| Document text |

-------------------------

Re: branch of (-1)^(1/3)
- To: mathgroup at smc.vnet.net
- Subject: [mg94543] Re: branch of (-1)^(1/3)
- From: dh <dh at metrohm.com>
- Date: Tue, 16 Dec 2008 02:32:18 -0500 (EST)
- References: <ghtjcj$r7f$1@smc.vnet.net>
Hi Slawek, back to the roots. After having chosen a branch cut (the most common one: 0..-Infinity), Log will be unique and always return the principle value. With this we may construct the brach we want "by hand": Exp[Log[-1]/3+ n 2 Pi I/3] with n==1 we get the branch you want. If you know what you are doing (side effects!) you may define: Unprotect[Power] a_^(1/3):=Exp[Log[-1]/3+1 2 Pi I/3] Now, if you type (-1)^(1/3) you will get: -1 Daniel slawek wrote: > Is a simple way to choose the branch of (-1)^(1/3) ? > > Mathematica gives a (correct) non-real answer. It is ok, but I need the (-1) > as the output when I input (1)^(1/3) because I know that it is a solution > of real-valued problem. > > Is any "standard way" to pick up a correct (i.e. arbitrary) root of > (-1)^(1/n) instead the default? > > slawek > >

-------------------------

| Recorded information |

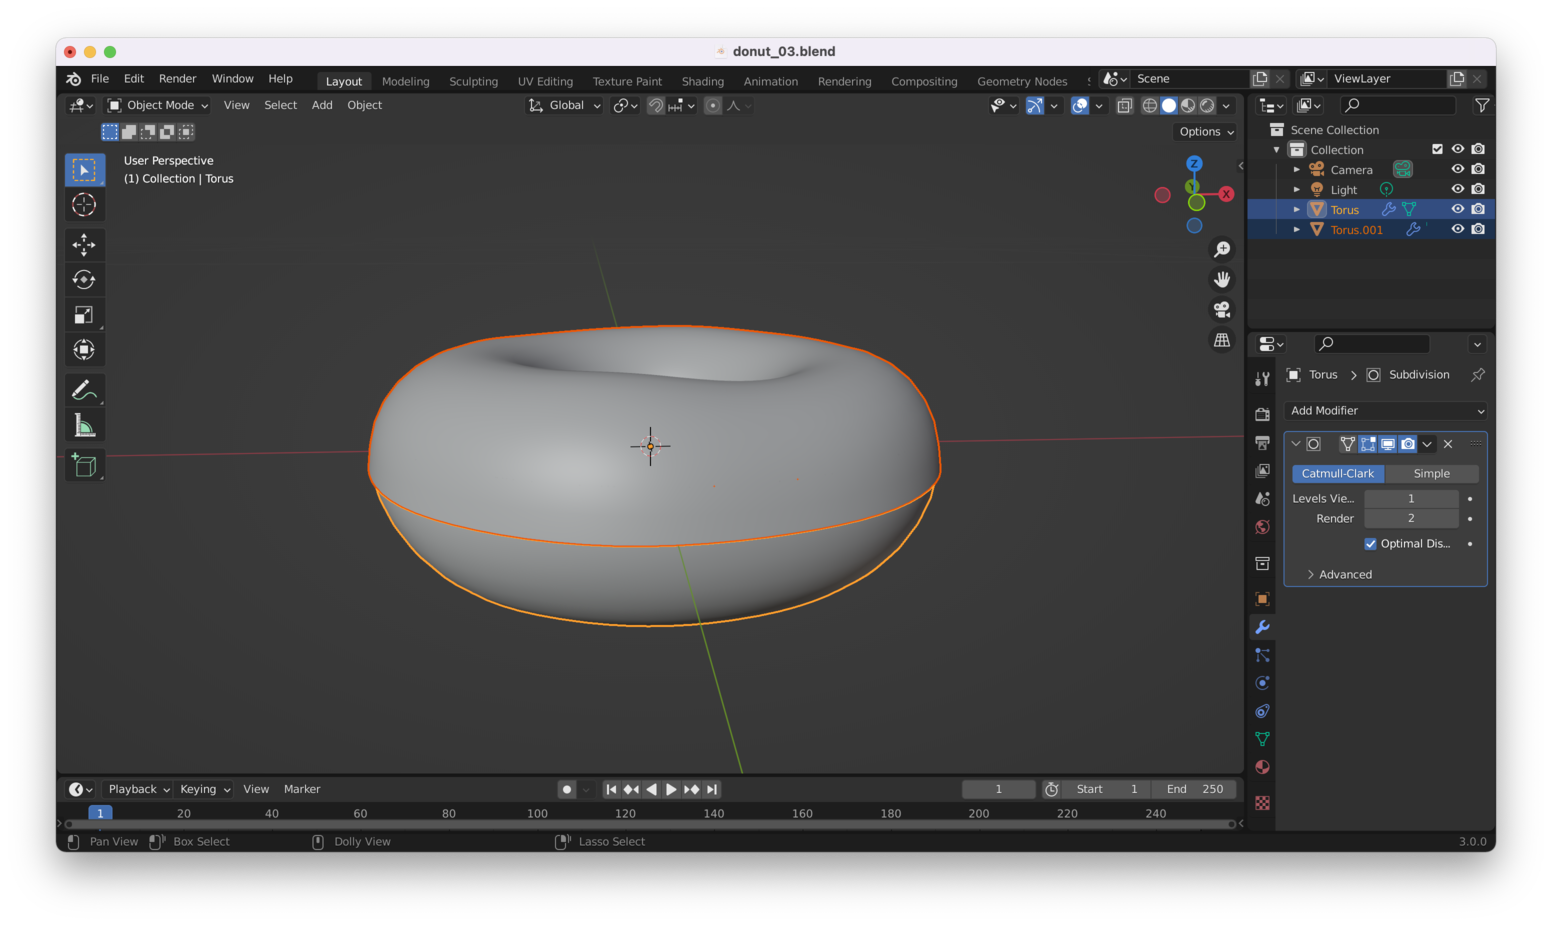Viewport: 1552px width, 926px height.
Task: Select the Measure tool
Action: click(x=84, y=426)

-------------------------

| Short task 1 |
Set down the part of the forum reply about the branch of (-1)^(1/3) that begins at the words "- To: mathgroup" and ends after "02:32:18 -0500 (EST)".
| Short task 2 |
Name every header field listed at the top of the forum reply about the branch of (-1)^(1/3).
The material after the text isn't needed for this work.

| Correct response 1 |
- To: mathgroup at smc.vnet.net
- Subject: [mg94543] Re: branch of (-1)^(1/3)
- From: dh <dh at metrohm.com>
- Date: Tue, 16 Dec 2008 02:32:18 -0500 (EST)

| Correct response 2 |
To, Subject, From, Date, References